Thursday, July 9, 2009

Tolkien Studies 6 has arrived — and an exciting discovery!

The latest issue of Tolkien Studies (Volume 6) has begun to reach its subscribers. John Rateliff, whose essay “A Kind of Elvish Craft: J.R.R. Tolkien as Literary Craftsman” is the lead article, wrote Tuesday that he had received his copy. My own copy arrived in the mail yesterday. For those who have been trolling Amazon, it is apparently not yet available for order there; however, it has been available for a little while direct from WVUP. To order it, you can follow this link.

One interesting mistake: the cover image shown at the WVUP website is actually the cover for Volume 5! So, to my knowledge, the public at large has not yet seen the cover. Well, until now (see above right — click to enlarge). The cover image was clearly chosen to synergize with John Rateliff’s essay. It’s from Tolkien’s Plot Notes A, from the original manuscripts of The Hobbit.
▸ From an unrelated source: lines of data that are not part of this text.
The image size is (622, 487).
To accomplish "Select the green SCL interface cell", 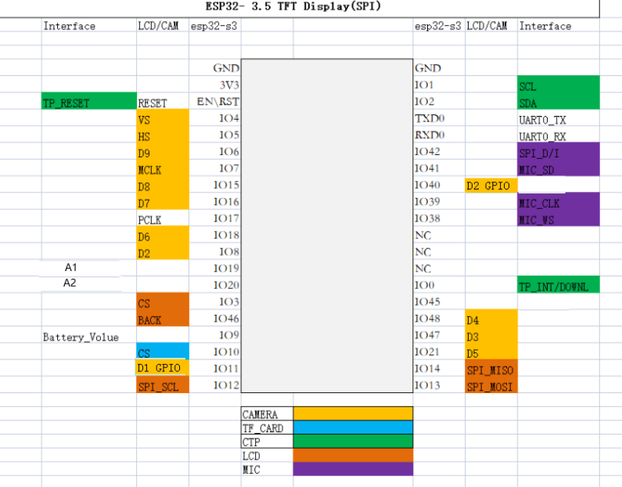I will click(x=558, y=86).
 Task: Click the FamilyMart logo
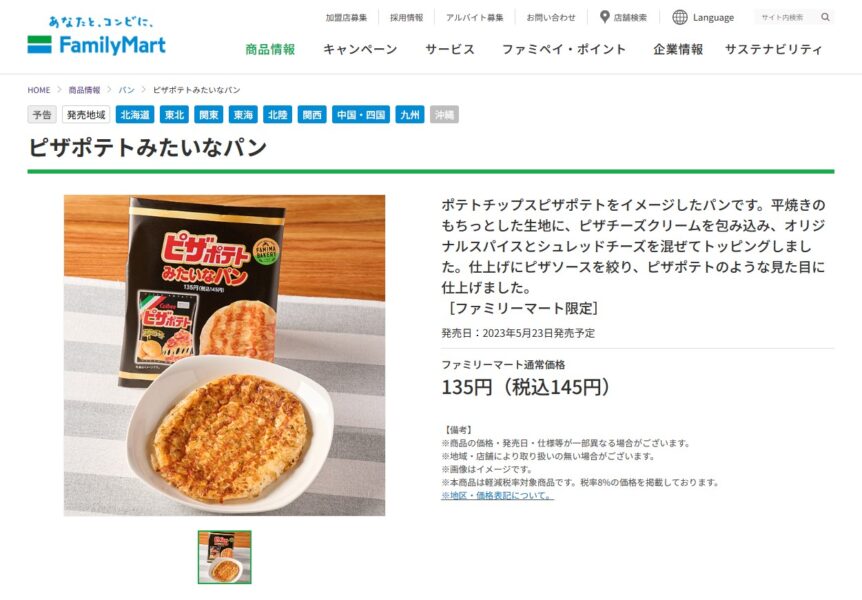tap(97, 37)
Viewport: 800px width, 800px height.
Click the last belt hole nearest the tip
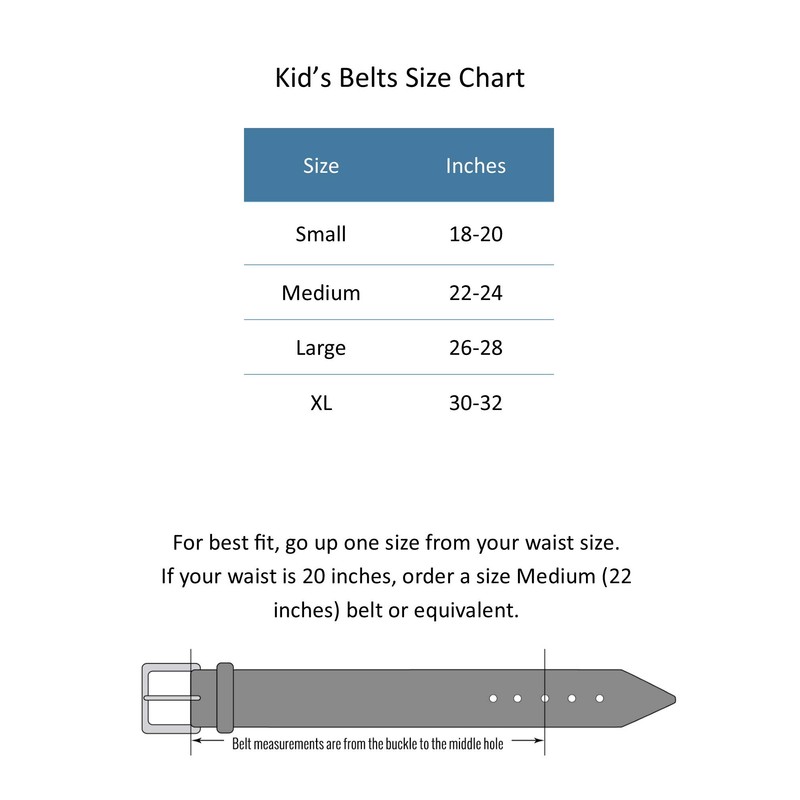click(x=599, y=697)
I do not think this holograph page has been published anywhere else before. Considering Tolkien’s eye-splitting handwriting, readers will be glad to refer to Rateliff’s The History of The Hobbit, p. 293, for a transcription of the manuscript page.

And speaking of manuscripts, there is BIG NEWS is the world of C.S. Lewis today. Professor Steven Beebe of the Texas State University at San Marcos (almost in my back yard, so to speak) has apparently come across Lewis’s unfinished and unpublished manuscript for Language and Human Nature, a book Lewis planned to write in collaboation with J.R.R. Tolkien during the 1940s. (See Tolkien’s letter #92, and its second footnote.) The book was never published, but I was unaware until now that any substantial material for it existed. Dr. Beebe has written an essay on the discovery, “Language and Human Nature Manuscript Fragment Found: C. S. Lewis On Language and Meaning”, to be published in the next volume of Seven. I’ll be bringing you more on this very exciting new development in Lewis studies as soon as I have anything concrete to share, but in the meantime, you can read a little bit more here.


  1. Mr Fisher, could you tell me what the ISBN number for the sixth volume of Tolkien Studies is? This would make searching for it here in the Netherlands a lot easier, especially since most Dutch bookshops seem to be unable to distinguish between the various volumes of the journal in any other way than through the ISBN. Thanks in advance.

  2. Aye, there’s the rub!

    The first five volumes of Tolkien Studies have all had both an ISSN and an ISBN, which is why they show up on, etc. But — for reasons unknown to me — the sixth volume has only an ISSN (a number for identifying periodicals). It does not have an ISBN this year, which means that (among other consequences), you aren’t going to find it on So far as I know (at the moment), the only way to get it is through the West Virginia University Press website, here. Click on the International Individual Price, and you can then add it to a cart and proceed to checkout.

  3. Thank you!

  4. You’re welcome, whoever you are. ;)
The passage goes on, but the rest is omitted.